Clark recalled that she began "weighing [her] options."
Ultimately, Clark and her husband decided to give Lily activated charcoal at home and then drive her to the ED. Instead of taking her inside, they parked 100 feet from the entrance and waited to see if Lily would show signs of a seizure.
After a few hours, Lily seemed fine, and the Clarks left.
"It felt terrible, as a parent, to be in the position of having to do that," Clark said. "I was sitting there thinking, am I a bad person? I'm weighing my daughter’s life against how much the bill is going to cost."
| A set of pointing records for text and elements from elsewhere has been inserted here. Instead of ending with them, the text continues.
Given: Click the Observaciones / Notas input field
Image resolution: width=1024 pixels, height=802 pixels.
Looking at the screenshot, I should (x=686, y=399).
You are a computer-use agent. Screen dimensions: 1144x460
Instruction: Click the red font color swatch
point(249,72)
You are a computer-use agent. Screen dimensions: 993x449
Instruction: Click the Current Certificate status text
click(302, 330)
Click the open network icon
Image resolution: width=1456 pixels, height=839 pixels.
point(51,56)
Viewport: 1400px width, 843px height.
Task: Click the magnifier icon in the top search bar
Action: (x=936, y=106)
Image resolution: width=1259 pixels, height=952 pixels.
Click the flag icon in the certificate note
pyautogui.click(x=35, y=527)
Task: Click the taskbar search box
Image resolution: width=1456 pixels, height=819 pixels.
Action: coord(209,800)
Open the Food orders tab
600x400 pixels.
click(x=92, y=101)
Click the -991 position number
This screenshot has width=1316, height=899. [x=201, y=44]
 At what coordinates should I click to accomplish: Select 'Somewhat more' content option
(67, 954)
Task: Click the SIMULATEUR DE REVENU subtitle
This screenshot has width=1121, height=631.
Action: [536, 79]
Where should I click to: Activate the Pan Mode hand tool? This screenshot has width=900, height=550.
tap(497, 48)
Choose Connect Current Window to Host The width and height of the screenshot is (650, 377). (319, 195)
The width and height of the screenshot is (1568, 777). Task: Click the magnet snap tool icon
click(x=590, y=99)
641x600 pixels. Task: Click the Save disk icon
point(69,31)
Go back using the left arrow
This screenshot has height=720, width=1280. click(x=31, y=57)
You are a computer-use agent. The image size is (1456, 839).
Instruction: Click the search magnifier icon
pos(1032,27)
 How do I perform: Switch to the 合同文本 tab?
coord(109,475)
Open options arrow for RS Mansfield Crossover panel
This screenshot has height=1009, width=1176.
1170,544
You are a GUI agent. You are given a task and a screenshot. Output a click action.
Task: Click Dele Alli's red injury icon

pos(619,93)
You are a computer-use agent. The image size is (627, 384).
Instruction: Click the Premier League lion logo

Clark isn't alone: Other patients share their stories
After Kliff tweeted about the Clarks' story, a handful of other people came forward to say they'd also chosen to wait outside a hospital during a medical emergency.
Martin Niemöller in a tweet wrote that his son had recently done this with his child because their last visit to the ED left them with a nearly $2,000 bill. "Even with their top-level insurance plan," he said in a tweet.
Cruz Baisa in a tweet said his family had to make the same decision about nine years ago. "We sat on the curb outside the emergency room in case the situation got so bad life was at risk. Otherwise, the bills would've crippled my parents," he wrote.
In these tweets, money is a common thread, according to Kliff.
"[P]atients going to the emergency room generally know two things: The price will likely be high (as all American health prices are), and they won't be able to know what their treatment costs in advance," even when they have insurance, she writes.
What happened to Lily
After Lily's incident, Clark—who was uninsured at the time—looked into ways to purchase health insurance, but could not find an affordable option. She remains one of 5 million people in Texas who are uninsured.
And Clark maintains that she and her husband made the right decision for Lily. "She should have health care, as a child," Clark said. "Children should not be put in these situations" (Kliff, Vox, 5/10).